Воровато оглядываясь, она подошла к фонтану. Над ним по-прежнему грустила нимфа, и Агнесс послала ей ободряющую улыбку. Ничего, скоро все закончится. Скоро вы все будете свободны. Агнесс перебрала в уме дюжину способов совладать с окаянной тенью и остановилась на самом действенном.

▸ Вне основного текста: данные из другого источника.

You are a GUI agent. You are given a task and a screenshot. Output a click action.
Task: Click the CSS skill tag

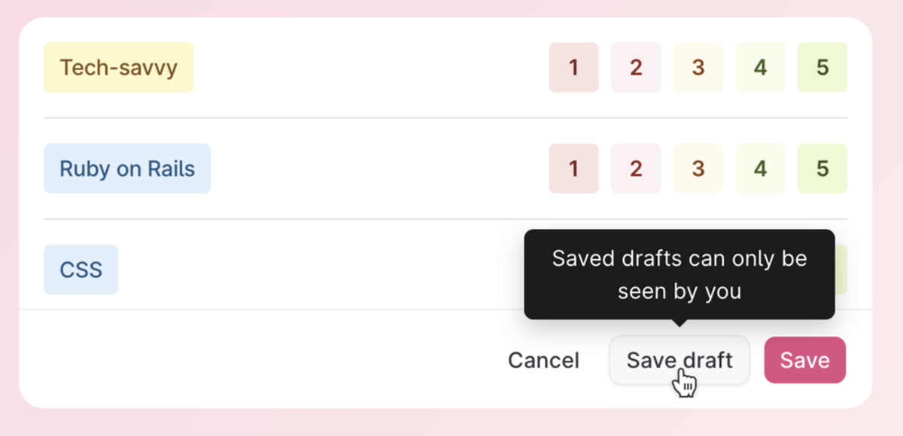point(81,270)
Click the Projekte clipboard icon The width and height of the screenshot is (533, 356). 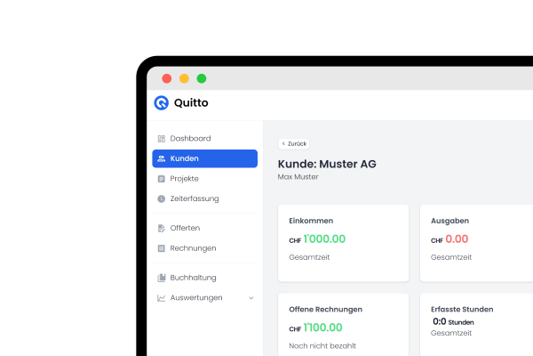point(161,179)
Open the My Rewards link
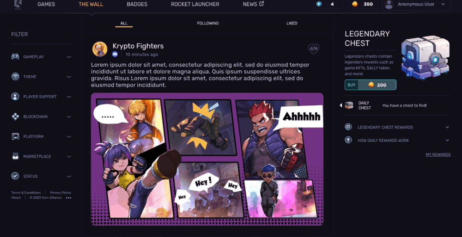462x237 pixels. tap(438, 154)
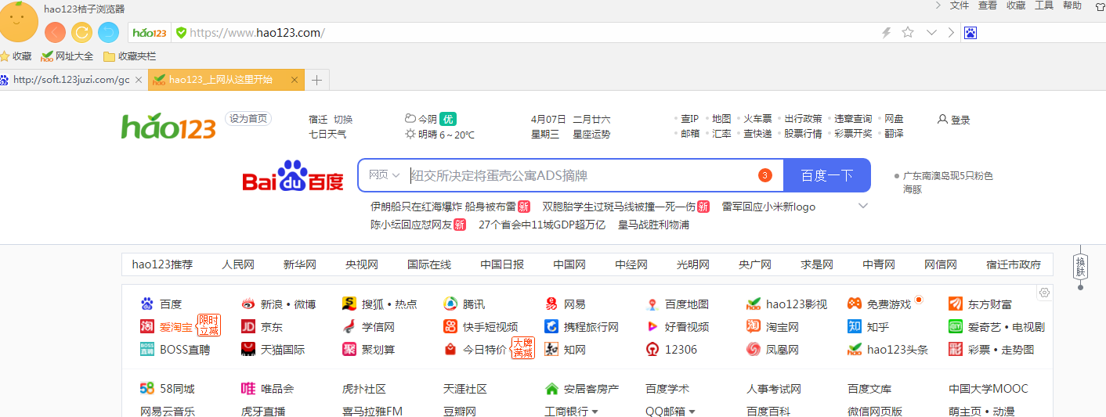Open a new tab with plus button

click(316, 80)
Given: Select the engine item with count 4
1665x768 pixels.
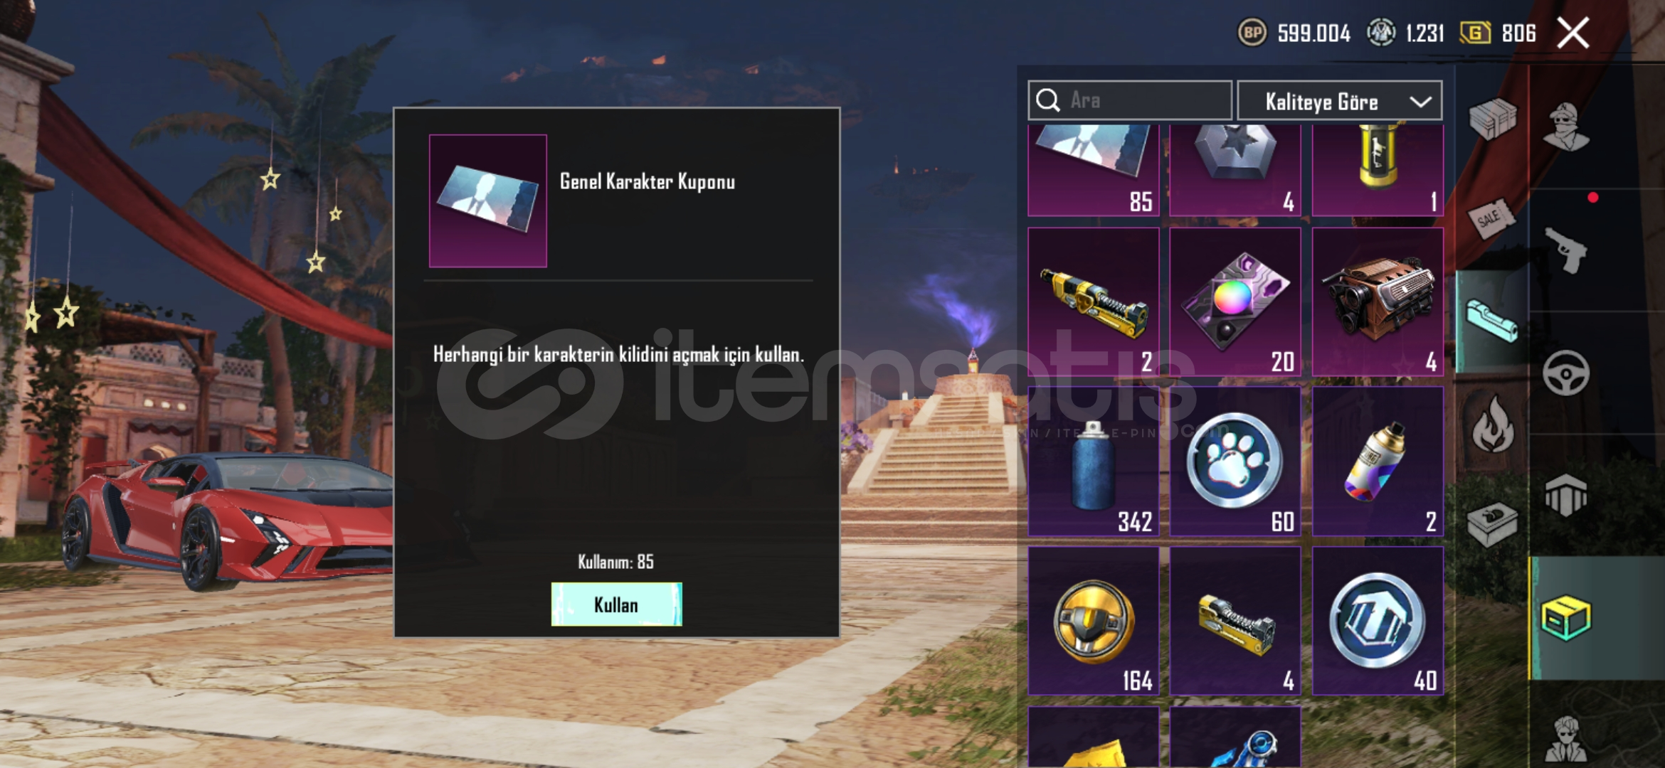Looking at the screenshot, I should 1378,302.
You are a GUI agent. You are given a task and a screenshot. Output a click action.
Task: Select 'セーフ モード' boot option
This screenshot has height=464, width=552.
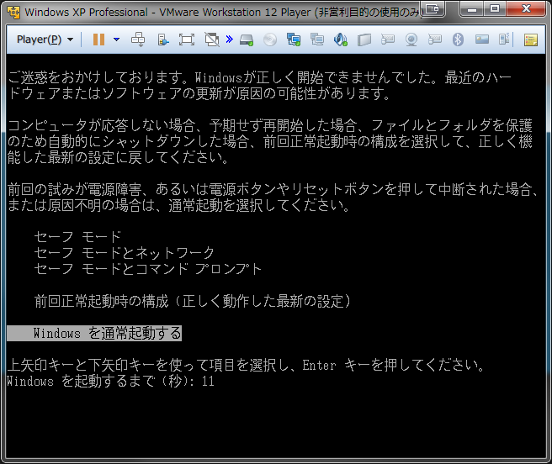[77, 237]
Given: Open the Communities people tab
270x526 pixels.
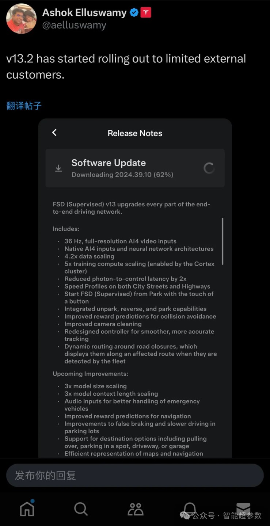Looking at the screenshot, I should tap(135, 509).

Блудодейство. Ей поможет только блудодейство.

Судя по намекам Лавинии, барону оно очень нравилось. Изобилие обнаженных женских тел, вылепленных и выточенных, отлитых и нарисованных, тоже выдавало его пристрастия.

Шумно выдохнув, Агнесс распустила волосы и раскидала локоны по плечам. Достаточно порочно? Кажется, да. Но щеки уже наливались стыдливым румянцем, который свел бы на нет все ее старания, поэтому Агнесс поспешила приподнять юбку. До самой щиколотки. В последний раз она сверкала щиколотками лет в двенадцать, когда еще носила короткие платьица, и от одной мысли о том, что ей придется предъявить постороннему мужчине столь интимный участок ноги, ее румянец разгорелся еще жарче.